Nietzsche, o homem do bigode que desafiava gravidade, anunciou a morte de Deus como quem anuncia que o último pastel de leitão acabou. Tragédia? Talvez. Mas também oportunidade: no vácuo divino, surgiria o *Übermensch*, um ser capaz de dançar sobre os escombros da moralidade antiga. Só que, em vez de um iluminado, o que veio foi o Super-homem de Hollywood: Christopher Reeve a voar com a graça de um peru em êxtase e Hackman, de fato branco imaculado, a rir-se do caos como um avô malicioso.

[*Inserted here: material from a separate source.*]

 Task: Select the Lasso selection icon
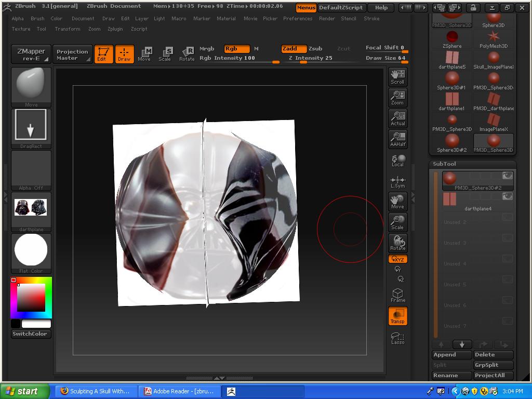397,338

A nossa cultura, essa mestra na arte de desconfiar até da sombra, reagiu como sempre: “Super-homem? Óptimo. Que venha cá abaixo pagar a renda da casa e explicar a linha de Sintra”. Até Fernando, na sua tabacaria existencial, teria suspirado: “O herói é sempre o outro, o que não tem de aturar filas no multibanco”. E não faltou quem, entre um gole de ginjinha, lembrasse que o verdadeiro super-homem português foi talvez o Salazar, que prometeu riqueza e deu… silêncio.
Eis Hitler, o Super-homem que Preferia Botas a asas!

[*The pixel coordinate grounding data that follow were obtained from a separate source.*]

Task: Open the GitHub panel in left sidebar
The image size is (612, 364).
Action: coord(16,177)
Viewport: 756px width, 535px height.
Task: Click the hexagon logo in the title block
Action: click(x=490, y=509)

Aqui, caro leitor, a comédia torna-se um pesadelo. Nietzsche sonhava com criadores de valores; Hitler sonhava com impérios. O führer agarrou o *Übermensch* como um ‘influencer’ e agarra um #hashtag — distorcido, simplificado, transformado em arma. De repente, o “superior” não era quem criava, mas quem destruía. O filósofo, que já padecia de saúde frágil, deve ter revirado no túmulo: “Mein Gott, não era isto que eu queria!”.

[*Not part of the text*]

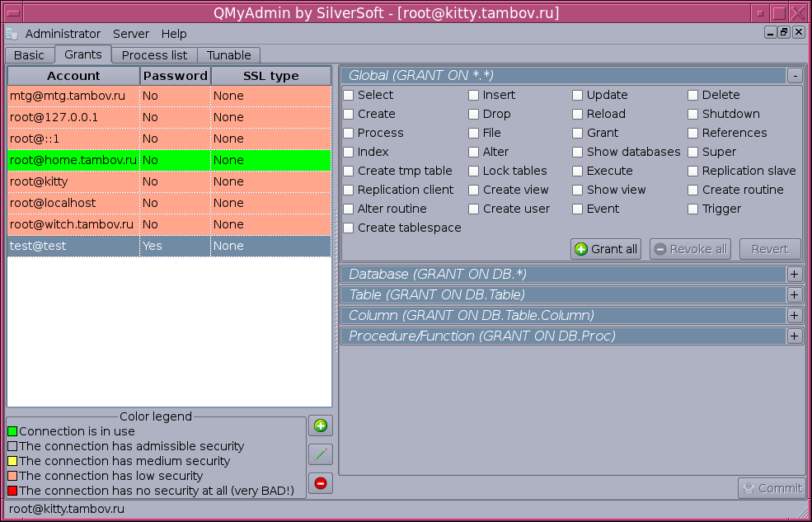Expand the Table grants section

click(794, 294)
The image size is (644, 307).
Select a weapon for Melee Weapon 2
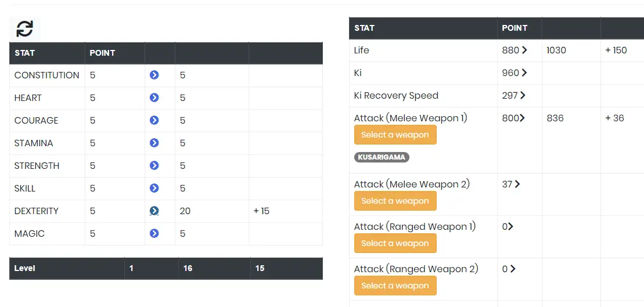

Enquanto isso, Hackman, como Lex Luthor, dava-nos a versão pop dessa distorção: um vilão que acreditava piamente que roubar terrenos era mais nobre que salvar o mundo, aproveitando-se da nova lei dos Solos. “Se não posso ser herói, serei o pior bairrista de Metrópolis”, diria ele, se falasse português. E nós, pobres espectadores, ríamos como quem ouve uma piada sobre o desemprego: com um nó na garganta. Zeca, inadvertidamente, resumiu a ironia: “Que amor não seja eterno / posto que é chama”. Pois. E que o Super-homem não seja real, posto que é utopia.
A revelação: Nietzsche e Hackman, afinal, eram dois mal-entendidos. O primeiro queria que fôssemos superiores a nós mesmos; o segundo mostrou que até os vilões têm dias maus. E no meio disto tudo, o que sobrou? A humanidade. Sim, essa coisa frágil, cheia de vícios e piadas de mau gosto, que insiste em rir quando devia chorar.
O verdadeiro twist é que o Super-homem nunca existiu — e ainda bem. Porque quem precisa de um salvador em collants quando temos a Dona Celeste, da mercearia, que sabe quem precisa de fiado? Ou o senhor António, que conserta torneiras e ouve desabafos como se fossem sinfonias? Nietzsche diria que são “últimos homens”, nós chamamos-lhes heróis do pão nosso de cada dia.
Logo, um Brinde a Hackman!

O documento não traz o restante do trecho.